REQUIRED ACTIONS —
1. Update the red sage article, giving everything from "Researchers from the" down to "the control group." with "CatK" swapped for "CTSK".
2. Name every side effect that the red sage article says caused clinical trials to fail.
3. Pick up the red sage article after its final sentence and continue writing it.

TEXT BLOCK —
• • • •
Red sage could play an important role in improving osteoporosis therapy, according to new research.
Researchers from the University of British Columbia (UBC) have developed a ‘compound derived from red sage’ that can selectively block an enzyme, called Cathepsin K (CatK), which destroys collagen in bones, and without any side effects.
“The development of osteoporosis drugs by pharmaceutical companies has focused heavily on blocking CatK in recent years,” said Dieter Brömme, a professor in the faculty of dentistry and a Canada Research Chair in Proteases and Disease. “All clinical trials to date have failed due to side effects ranging from stroke, skin fibrosis and cardiovascular issues. We’ve found a way to block CatK only in bone tissue that we think will prevent these other negative effects.”
In tests on mouse bone cells and a mouse model, the team discovered a 35% increased in the ‘bone mineral density of the mice’ when compared to the control group.
• • • •
[Stored data]
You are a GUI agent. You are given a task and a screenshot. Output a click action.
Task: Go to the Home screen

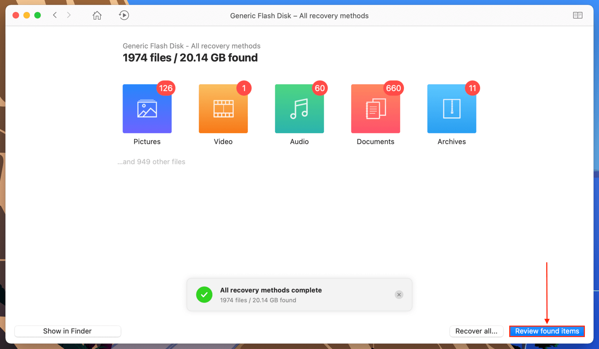coord(97,15)
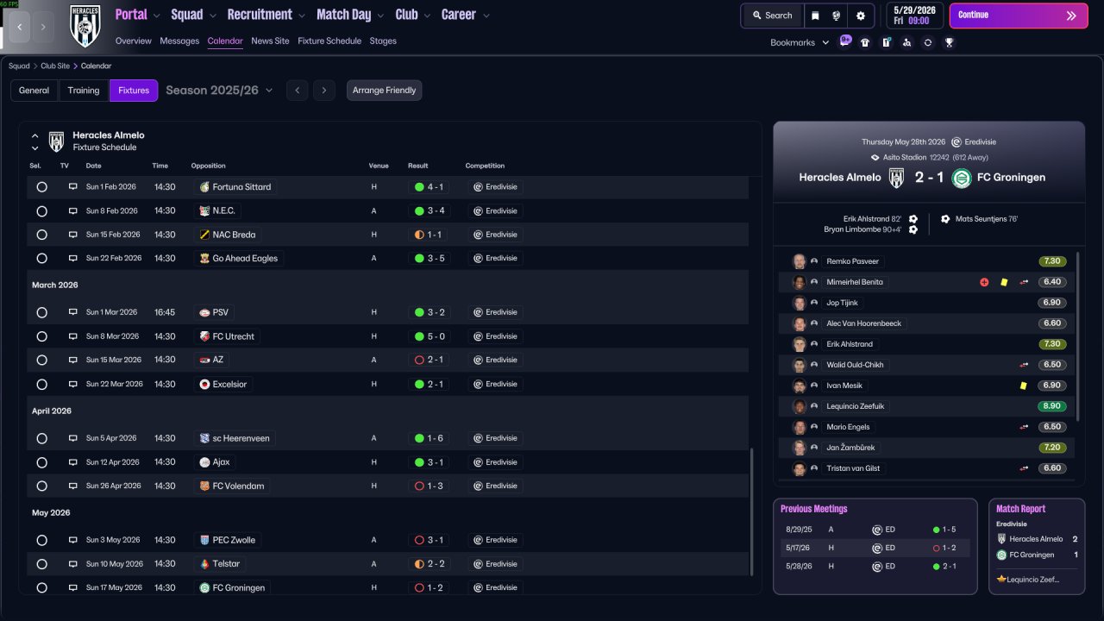Expand the Bookmarks dropdown

800,42
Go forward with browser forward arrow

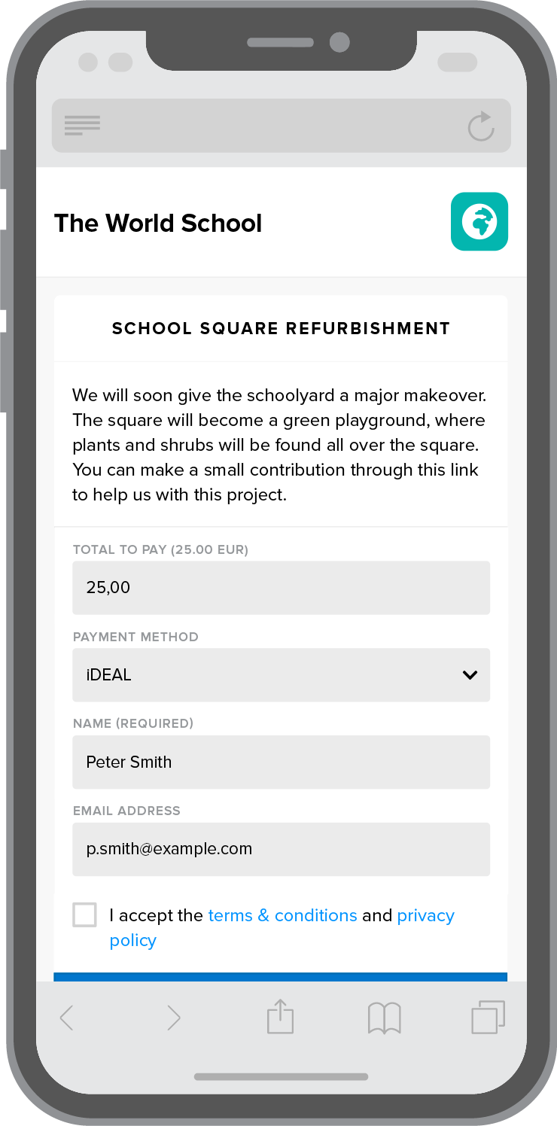coord(174,1018)
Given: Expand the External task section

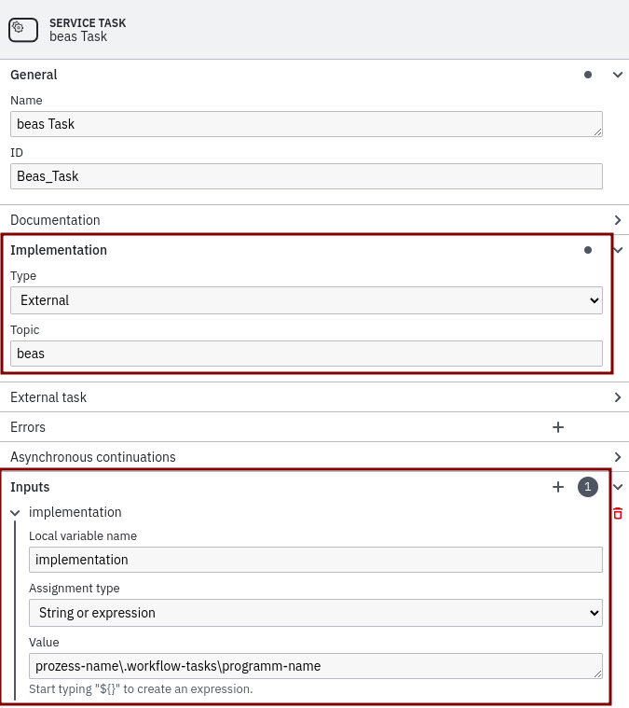Looking at the screenshot, I should pos(617,397).
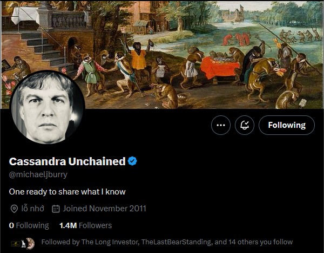The height and width of the screenshot is (253, 324).
Task: Open The Long Investor follower link
Action: click(107, 242)
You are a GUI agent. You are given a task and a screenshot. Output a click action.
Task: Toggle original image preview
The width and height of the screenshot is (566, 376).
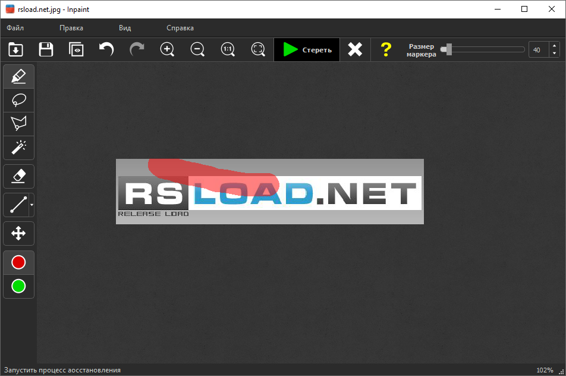pyautogui.click(x=76, y=49)
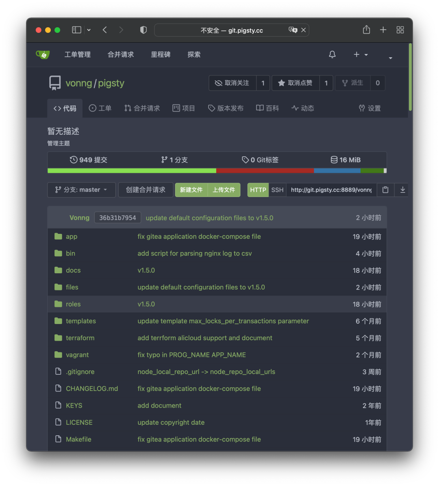Viewport: 439px width, 486px height.
Task: Click the Gitea teacup logo
Action: click(42, 54)
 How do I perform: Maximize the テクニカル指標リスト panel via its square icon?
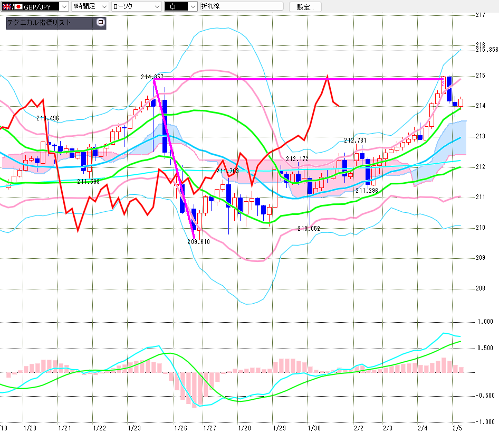101,23
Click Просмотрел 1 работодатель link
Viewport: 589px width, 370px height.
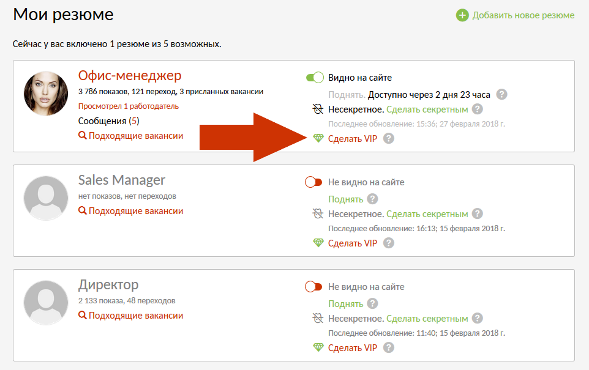(x=129, y=106)
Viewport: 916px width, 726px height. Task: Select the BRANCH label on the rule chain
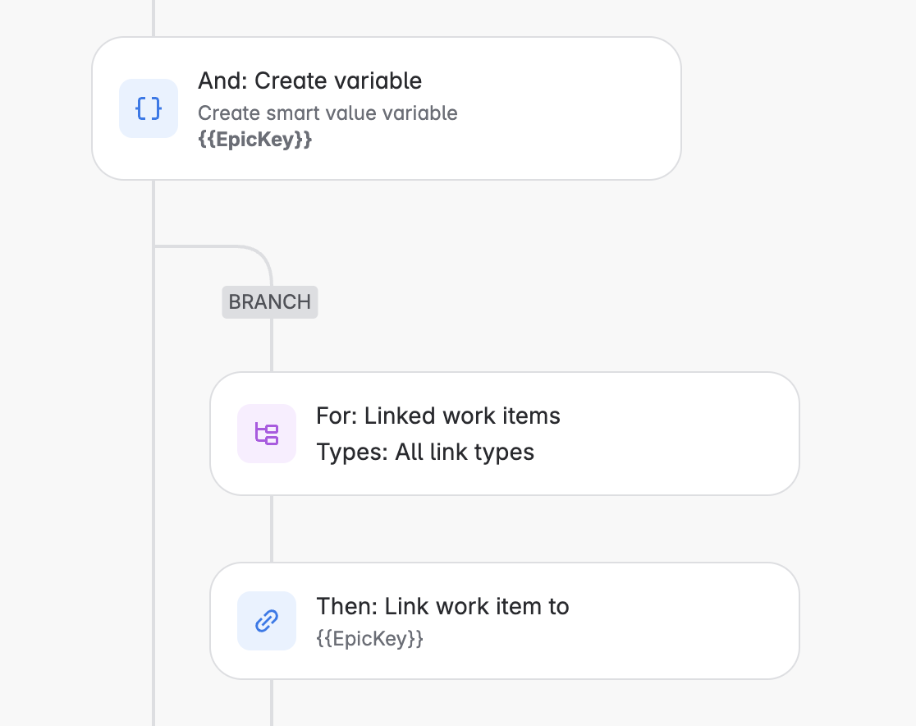[x=269, y=302]
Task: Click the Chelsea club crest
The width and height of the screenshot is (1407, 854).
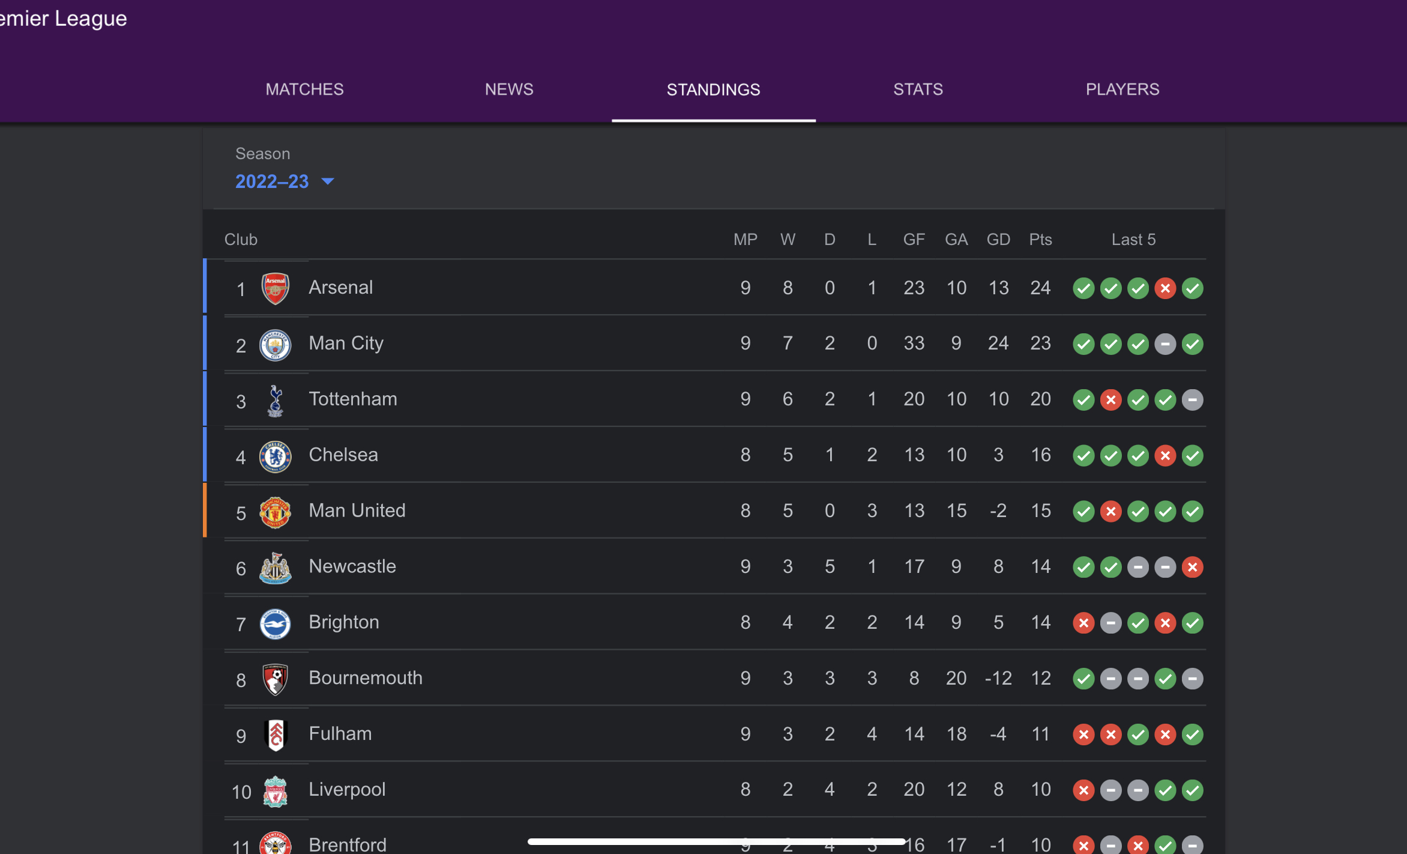Action: pos(276,456)
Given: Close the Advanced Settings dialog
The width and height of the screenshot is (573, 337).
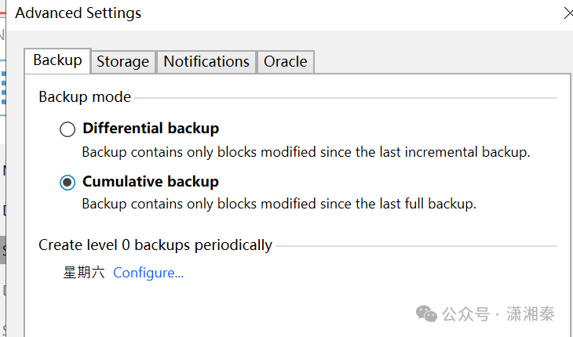Looking at the screenshot, I should coord(568,13).
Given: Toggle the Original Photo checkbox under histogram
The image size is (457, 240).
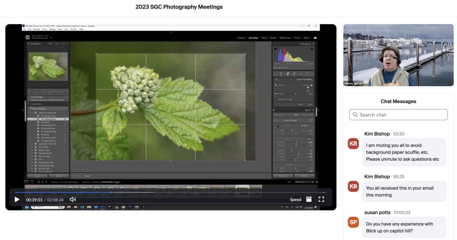Looking at the screenshot, I should (x=275, y=67).
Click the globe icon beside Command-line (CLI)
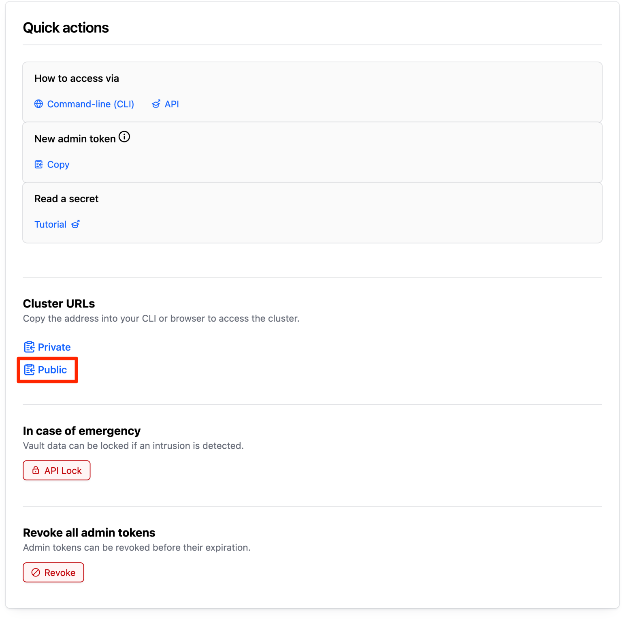Image resolution: width=622 pixels, height=619 pixels. tap(38, 104)
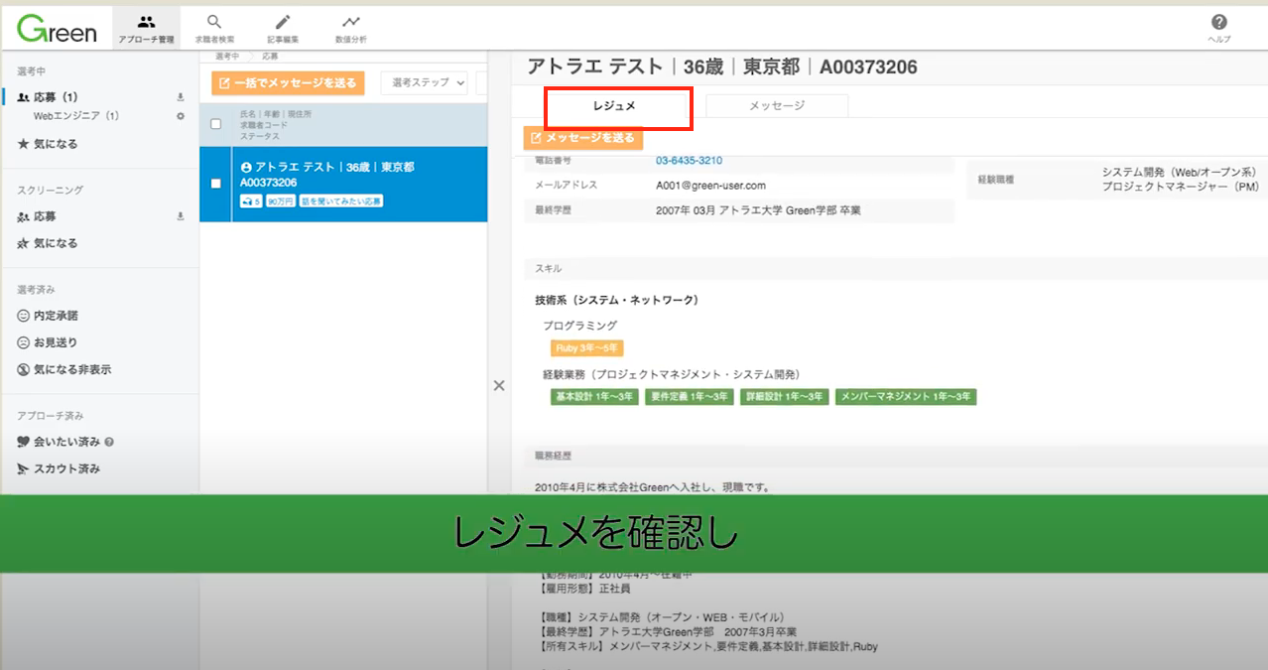
Task: Select 内定承諾 in the sidebar
Action: pyautogui.click(x=55, y=316)
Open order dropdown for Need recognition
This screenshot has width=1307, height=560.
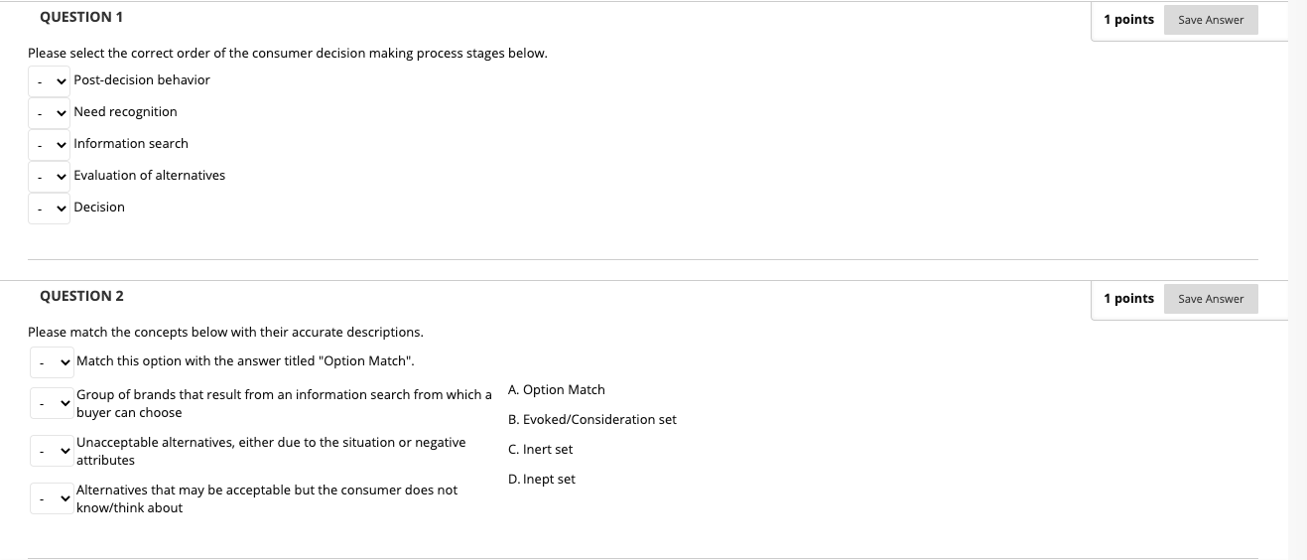50,112
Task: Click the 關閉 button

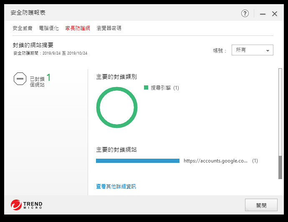Action: pyautogui.click(x=261, y=205)
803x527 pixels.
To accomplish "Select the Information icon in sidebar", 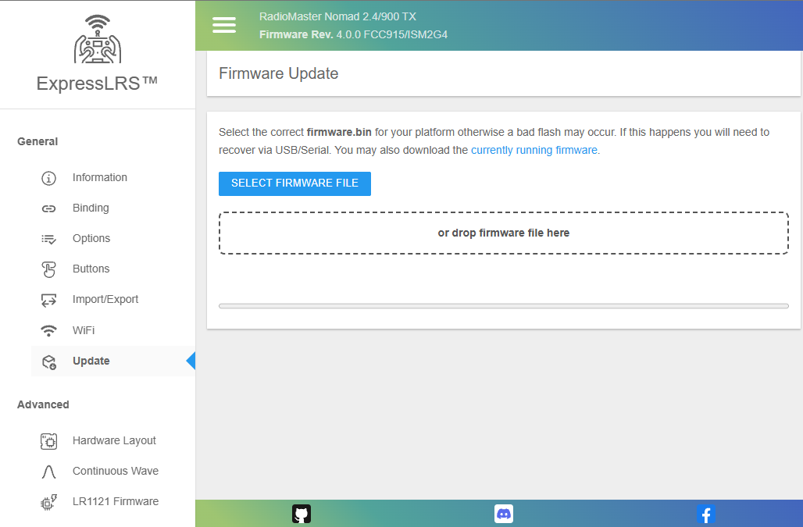I will [x=48, y=178].
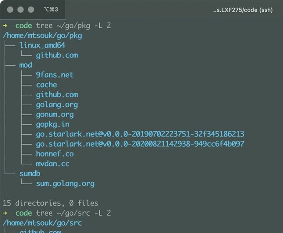Click go.starlark.net entry ending 32f345186213

pyautogui.click(x=140, y=134)
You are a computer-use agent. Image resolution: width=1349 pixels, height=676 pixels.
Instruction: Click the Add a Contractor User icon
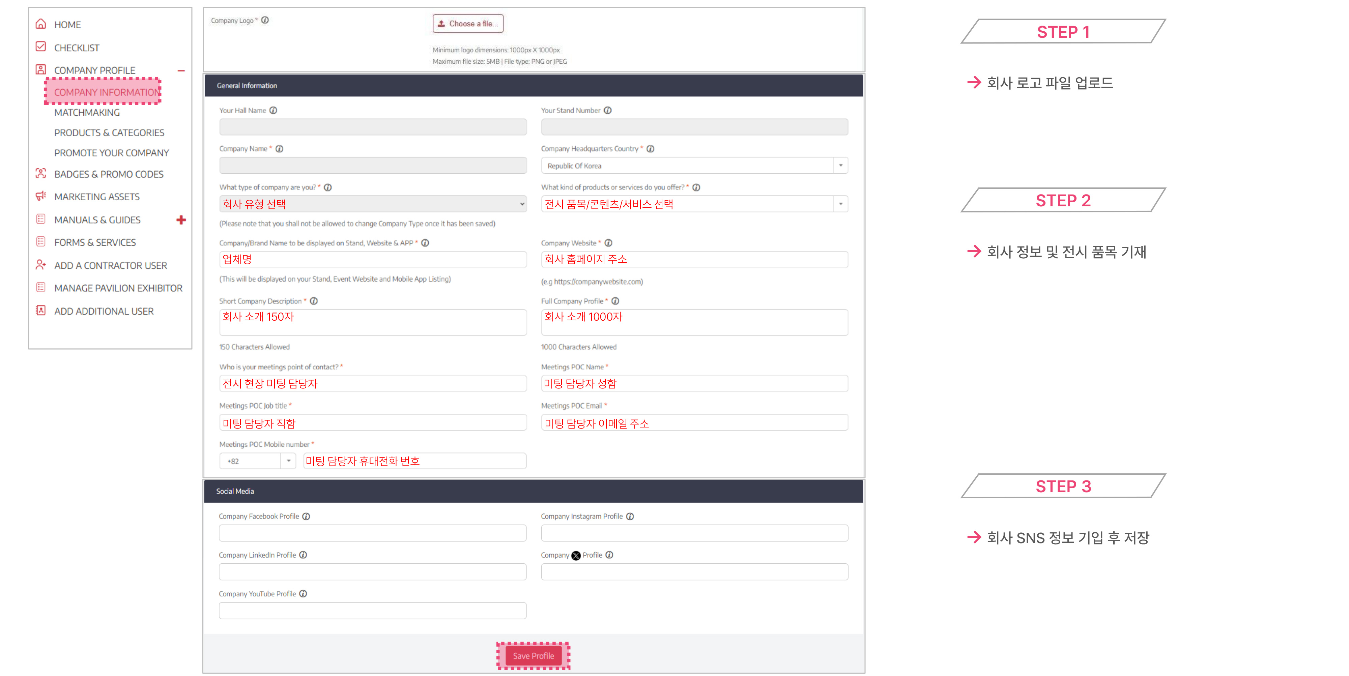point(41,265)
• • • •
ANSWER SECTION —
1.
Researchers from the University of British Columbia (UBC) have developed a ‘compound derived from red sage’ that can selectively block an enzyme, called Cathepsin K (CTSK), which destroys collagen in bones, and without any side effects.
“The development of osteoporosis drugs by pharmaceutical companies has focused heavily on blocking CTSK in recent years,” said Dieter Brömme, a professor in the faculty of dentistry and a Canada Research Chair in Proteases and Disease. “All clinical trials to date have failed due to side effects ranging from stroke, skin fibrosis and cardiovascular issues. We’ve found a way to block CTSK only in bone tissue that we think will prevent these other negative effects.”
In tests on mouse bone cells and a mouse model, the team discovered a 35% increased in the ‘bone mineral density of the mice’ when compared to the control group.

2. Stroke, skin fibrosis, and cardiovascular issues.

3.
CatK also performs useful functions in other parts of the body and this new compound, unlike other blockers, doesn’t shut that down.
“CatK is a multifunctional enzyme with important roles in other parts of the body and we think completely blocking it is what causes unexpected side effects in other drugs,” explained Preety Panwar, a research associate in the Brömme lab. “Our compound only locks the collagen-degrading CatK activity, preventing the unregulated breakdown of collagen in bones without any other negative impacts.”